YouTube — 2026-06-23#

Watch First#

Why I Love My Bad Days | Alexi Pappas | TED. Olympian Alexi Pappas shares her coach’s brilliant “rule of thirds”: when chasing a dream, you should feel good a third of the time, okay a third of the time, and completely terrible a third of the time. It is a remarkably practical psychological framework that recontextualizes your worst days as proof that you are pushing the boundaries of your potential, rather than failing.

Highlights by Theme#

News & Business#

Chinese financial channel 美投侃新闻 delivers a dense, excellent macro overview in 不用怕加息! SpaceX抄底了!Anthropic自建数据中心?美光改变存储格局!微软谷歌围攻模型公司!黑色火柴盒新经济, asking why SpaceX is issuing $20 billion in debt right after a massive IPO and unpacking the brewing software war over AI enterprise workflows.

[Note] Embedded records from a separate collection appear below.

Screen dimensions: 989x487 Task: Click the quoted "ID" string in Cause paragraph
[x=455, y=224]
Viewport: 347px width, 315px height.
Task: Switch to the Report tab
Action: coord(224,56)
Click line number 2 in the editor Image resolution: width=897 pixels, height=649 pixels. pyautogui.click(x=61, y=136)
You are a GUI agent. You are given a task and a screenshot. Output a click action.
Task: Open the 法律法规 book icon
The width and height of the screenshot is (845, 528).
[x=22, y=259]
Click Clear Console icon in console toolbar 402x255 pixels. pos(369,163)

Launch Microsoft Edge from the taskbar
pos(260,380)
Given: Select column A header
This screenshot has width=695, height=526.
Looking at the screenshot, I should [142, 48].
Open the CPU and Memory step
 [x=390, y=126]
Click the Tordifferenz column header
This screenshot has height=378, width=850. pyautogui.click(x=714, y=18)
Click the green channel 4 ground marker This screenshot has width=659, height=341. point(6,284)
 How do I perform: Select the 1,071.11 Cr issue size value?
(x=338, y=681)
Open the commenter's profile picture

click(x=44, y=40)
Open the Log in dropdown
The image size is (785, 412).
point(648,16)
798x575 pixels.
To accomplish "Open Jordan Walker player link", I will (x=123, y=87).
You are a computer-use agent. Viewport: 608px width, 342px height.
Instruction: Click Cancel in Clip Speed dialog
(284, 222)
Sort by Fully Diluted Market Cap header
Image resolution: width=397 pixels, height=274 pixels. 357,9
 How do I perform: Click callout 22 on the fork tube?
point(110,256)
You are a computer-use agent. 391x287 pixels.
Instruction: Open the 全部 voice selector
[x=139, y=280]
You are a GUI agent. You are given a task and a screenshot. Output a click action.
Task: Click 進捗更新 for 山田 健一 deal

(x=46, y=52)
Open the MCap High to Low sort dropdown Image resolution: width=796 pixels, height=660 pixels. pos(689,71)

On the geopolitical front, LIFEANO CLUB’s 袁Sir聊核扩散:教友给了老神棍“核武器”?#lifeano漫聊 260623 provides a deep, sobering history of A.Q. Khan’s illicit nuclear proliferation network, which serves as essential context for understanding current nuclear friction between the US and Iran. For a quick trade explainer, the FT’s Why hasn‘t China forced chip firms to share their technology? | FT #shorts notes that foreign chipmakers historically avoided forced tech transfers because China relied heavily on those multinational companies to drive its export growth. Back in the US, CNBC Make It warns in Why the job market is especially tough for recent grads that a post-pandemic overhiring hangover has completely frozen the entry-level white-collar job market.

Learning & Ideas#

The NYT presents a counterintuitive public health problem in Why a Less Severe Ebola Could Kill More People: a milder strain of the virus in the DRC means infected individuals are waiting longer to seek hospital care, unwittingly spreading the disease to their communities while displaying only generic symptoms. Hoover’s The Frontier of Neuroscience gives a solid, hype-free update on brain-machine interfaces, highlighting the Stanford artificial retina while reminding viewers that popular interest in neuroscience vastly outpaces our actual scientific capabilities.

Tech & AI#

CNBC highlights how companies are surviving the broader software slump in How Twilio and Datadog are winning back investors, showing that demonstrating “AI native” solutions and clear monetization paths is saving them from displacement fears. The FT conducts a creepy but revealing experiment in How to make a deepfake | FT #shorts; they easily synthesize a reporter’s face and voice using free software, but discover that humans are actually more likely to flag the deepfake based on awkward hand movements rather than uncanny faces. Meanwhile, Tesla Home: Home Energy Management, Powered by AI shows off Opticaster, Tesla’s AI software that autonomously toggles a home’s power source between solar, grid, and batteries based on weather forecasts and utility pricing.

Everything Else#

Why a $1,000 Mahjong Set Can Take 10 Days to Make | WSJ Coveted is a beautiful tribute to Hong Kong’s last female hand-carving Mahjong artisan, illustrating how the push toward machine manufacturing nearly erased the deep calligraphy and craftsmanship of traditional tiles. The NYT explores the historical value of cheap drinks in Are NYC Dive Bars Endangered?, tracing the roots of dives as vital social infrastructure for immigrants and marginalized groups up to their modern battle against $9 median beer prices. Finally, Apple TV’s trailer for The Dink — Official Trailer | Apple TV fully cashes in on the ridiculous tennis vs. pickleball culture war.